TASK GOAL: Take every line from the data that has the word "Open" in it.

RECORDS SHOWN:
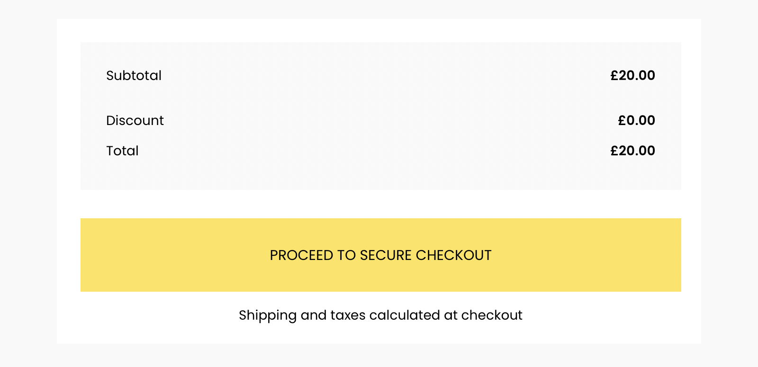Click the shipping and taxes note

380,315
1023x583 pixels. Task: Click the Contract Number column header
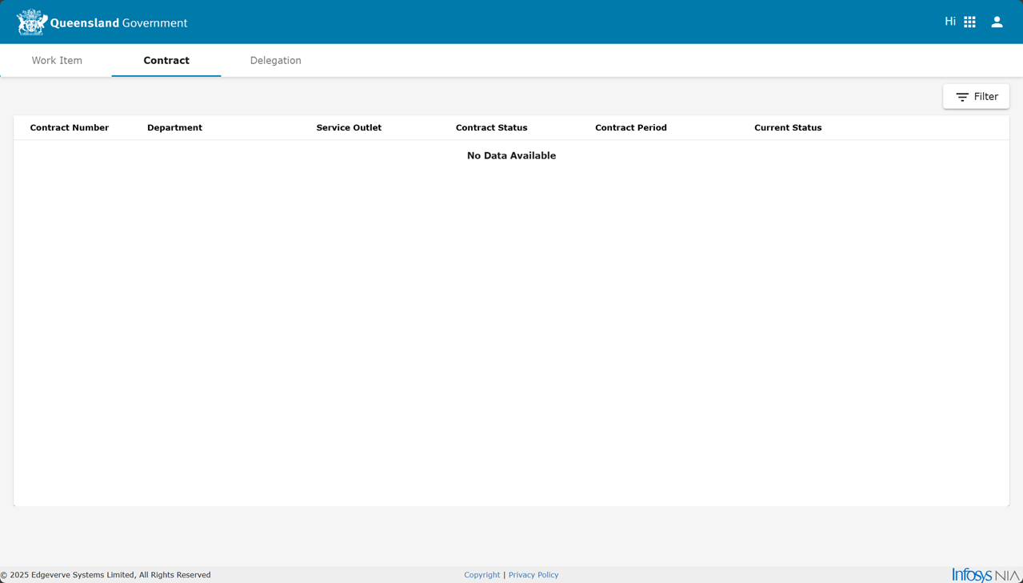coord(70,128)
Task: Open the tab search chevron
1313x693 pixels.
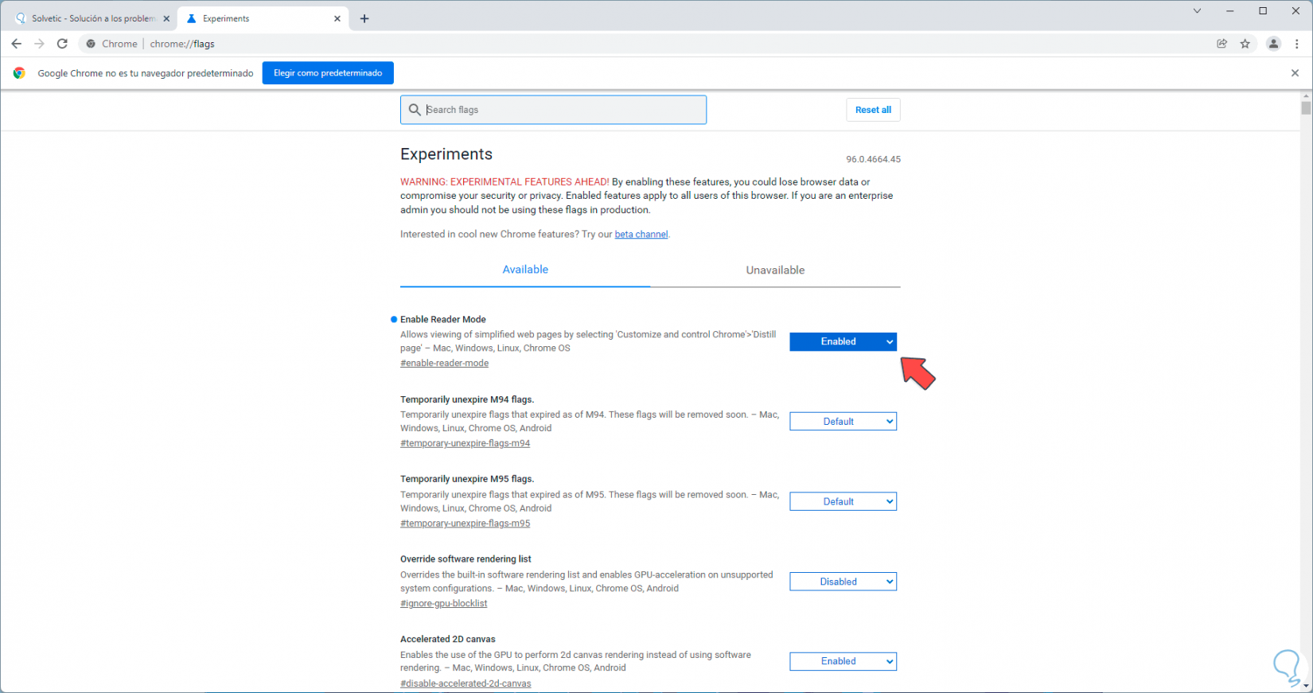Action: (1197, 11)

* * *

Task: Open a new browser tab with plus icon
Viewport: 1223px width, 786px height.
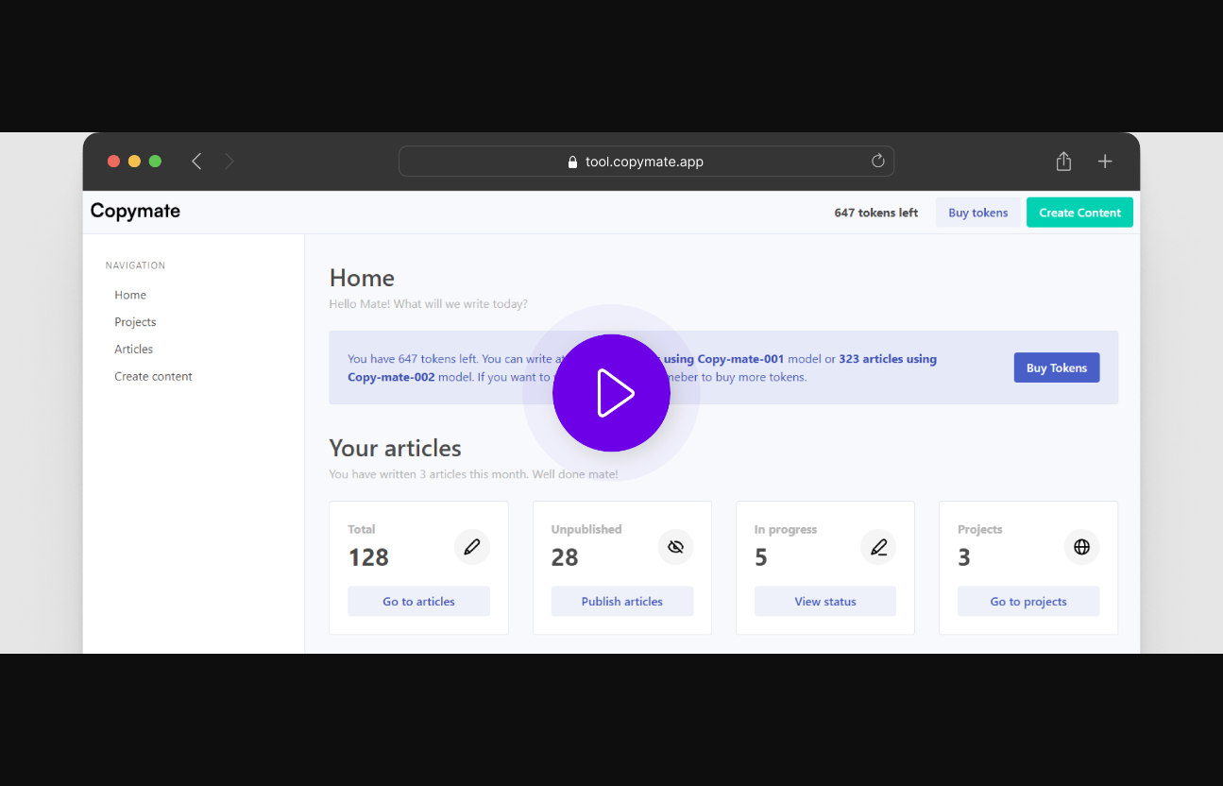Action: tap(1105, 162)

SOLUTION:
Task: Open the tab search chevron
Task: Open a new browser tab with plus icon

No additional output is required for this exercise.